As for the supposed performance difference, let's see a jsperf on that.

Edit found one:

http://jsperf.com/delete-vs-undefined-vs-null/6

Delete is a little slower, certainly not enough to warrant the 'never' emphasis.



I think the better take away might be: avoid changing the structure of 'hot' objects at runtime.

JS engines will zero-in on these 'hot' objects and attempt to optimize access to it, a task which will be helped if object doesn't change in structure over its life-time. 'delete' will trigger such a structure change.

By structure in context of JS, one should think inferrable structure like always setting .a to a Number then .b to a String after instantiating an object.


Agreed. But I'd worry about something like this once I notice I want to improve performance. In the book Beautiful Code one of the authors urged programmers to write beautiful code first then optimize when needed later. It's easier to optimize beautiful code than it is to beautify optimized code. Using delete is a very readable statement of intent.


Certainly delete can be useful, but nulling a property has almost the same effect (apart from hasOwnProperty still returning true) - if you're looking at optimising at the level this article is talking about avoiding delete might well be sensible.


This could also be horrible advice, because now you're mixing types which will make your code a little bit more complex, and you'll iterate over this null and have to deal with it. If you have an object property set to null you'll iterate over it, if you delete it you wont. As for the performance improvements, let's see the jsperf.

https://gist.github.com/4018282

Edit: I found a jsperf: http://jsperf.com/delete-vs-undefined-vs-null/6

Delete is a little slower, but setting null can be too, and setting undefined is the fastest for me in stable chrome.


@btipling

"Burn this article in a fire" :)

Looking back through my article I agree that stating delete should outright never be used didn't make sense. It's of course used in numerous JavaScript libraries and has a purpose in the language. I've updated the text to reflect my suggestion that it should be instead, avoided where possible. This advice stands as it's more difficult for V8 to optimize objects you're changing the structure of.

For others commenting on this thread, I've also taken account of some of your suggestions and tried to update the article to be as accurate as possible. Thanks for the input!


I completely agree.

The author mentions that programmers use delete for dereferencing. What?? That is completely opposite from what 'delete' means and should never be done, ever.

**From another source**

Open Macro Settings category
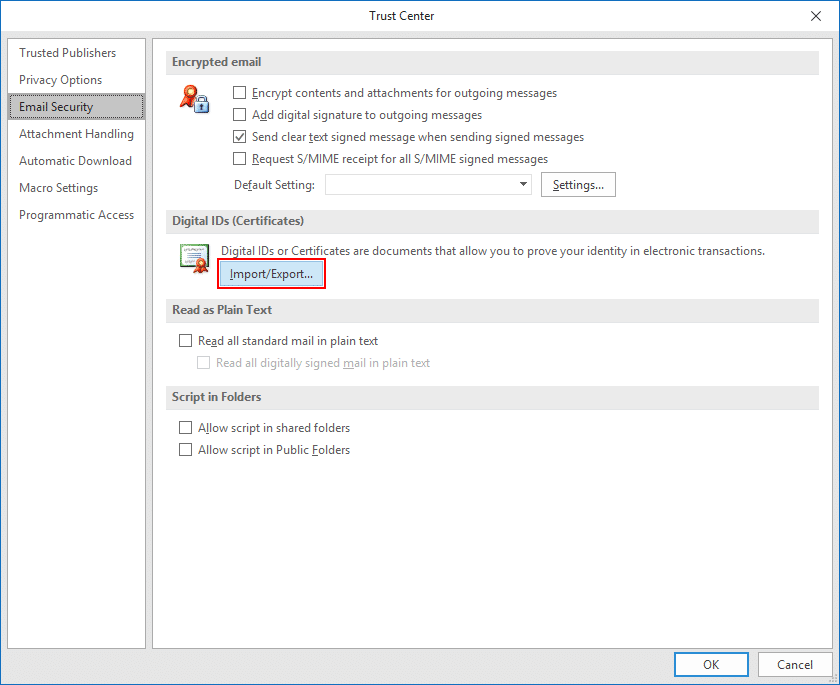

Use 'delete' to remove keys from a map, not as a stupid GC hack. Also, 'null != undefined'. They have different meanings. null will show up in a for .. in loop, whereas a 'deleted' member is actually gone.

99% of performance problems are due to wrong code, not inefficient VMs. Write better code and you'll get faster programs. For those problems in the 1%, profile and fix.


I don't know, those are awfully significant performance differences. On mine, the last is 357 times faster than the first - might be a test flaw, but yikes.

That said, this (and many others) is probably not a concern for most (even most JS heavy) sites, since most simply don't compute enough to impact the page as much as, say, reducing reflows.